_Условие задачи_
Выведите дословно ту часть отрывка о Жорж Санд, что открывается словами, содержащими «Мощная натура Жорж», и завершается на «веками буржуазная добродетель.».

_Отрывок_
Глава четырнадцатая Сельская тишина
Глава четырнадцатая
Сельская тишина
В 1852 году политическая и публицистическая деятельность Жорж Санд окончилась. Она, как утомленный лоцман, обошедший в течение своего долгого плавания многие камни, рифы и мели, увидела перед собой наконец желанный и столь много раз грезившийся ей ноганский берег. Там все оставалось по-прежнему, и беррийские поля, как блудного сына, принимали с особенной лаской усталую странницу. В старом доме по-прежнему бабушкины книги звали к тихим минутам углубленного чтения, сад и хозяйство нуждались в управлении опытной руки, Морис только и мечтал о том, чтобы получить в свое полное распоряжение обожаемую им мать. Не было больше тревоживших покой людей: Соланж появлялась в Ногане только изредка, уйдя с добродетельного пути, начертанного матерью, на путь острых чувств и необычайных приключений. Жорж Санд сумела вырвать ее из своего сердца, как она умела это делать по отношению ко всем непокорным. Шопен и Мюссэ умерли, и она могла вспоминать о них с лаской и всепрощением. С политикой и публицистикой было покончено.
Мощная натура Жорж Санд не страшилась надвигающейся старости и не ощущала ущерба, нанесенного ей прожитыми годами и многочисленными разочарованиями. Бесстрастие и экономное распределение интересов и сил застраховали ее от жизненного краха. Природу, науку, писательство, благотворительность, философию и семью у нее не отняла революция, и императорская власть на них тоже не покушалась. Бунтующий великий Жорж мог по справедливости наконец оценить те блага, против которых некогда восставал мало практический Корамбе. Все, за чем шла Жорж Санд, покорная велениям своего беспокойного века — индивидуализм, отрицание церкви, заявление личной свободы, социализм, республиканство и страсть, — все изменило ей и все рассеялось, как дым. Верными остались ей наследство аристократических Дюпэнов де Франкейль, ноганская ферма и узаконенная веками буржуазная добродетель.

_Блок данных_
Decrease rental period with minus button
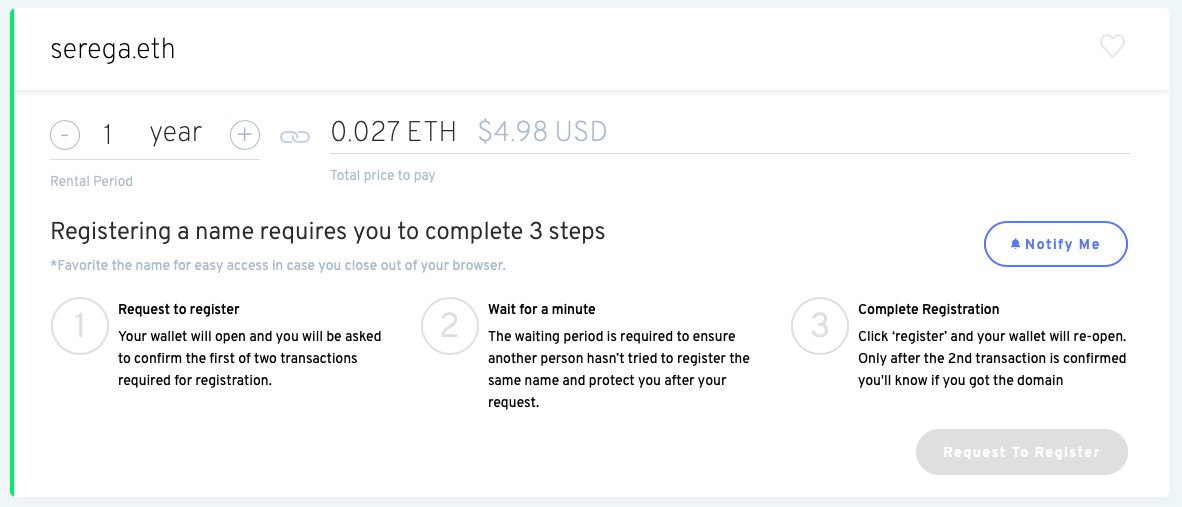click(x=65, y=135)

_Готовый ответ_
Мощная натура Жорж Санд не страшилась надвигающейся старости и не ощущала ущерба, нанесенного ей прожитыми годами и многочисленными разочарованиями. Бесстрастие и экономное распределение интересов и сил застраховали ее от жизненного краха. Природу, науку, писательство, благотворительность, философию и семью у нее не отняла революция, и императорская власть на них тоже не покушалась. Бунтующий великий Жорж мог по справедливости наконец оценить те блага, против которых некогда восставал мало практический Корамбе. Все, за чем шла Жорж Санд, покорная велениям своего беспокойного века — индивидуализм, отрицание церкви, заявление личной свободы, социализм, республиканство и страсть, — все изменило ей и все рассеялось, как дым. Верными остались ей наследство аристократических Дюпэнов де Франкейль, ноганская ферма и узаконенная веками буржуазная добродетель.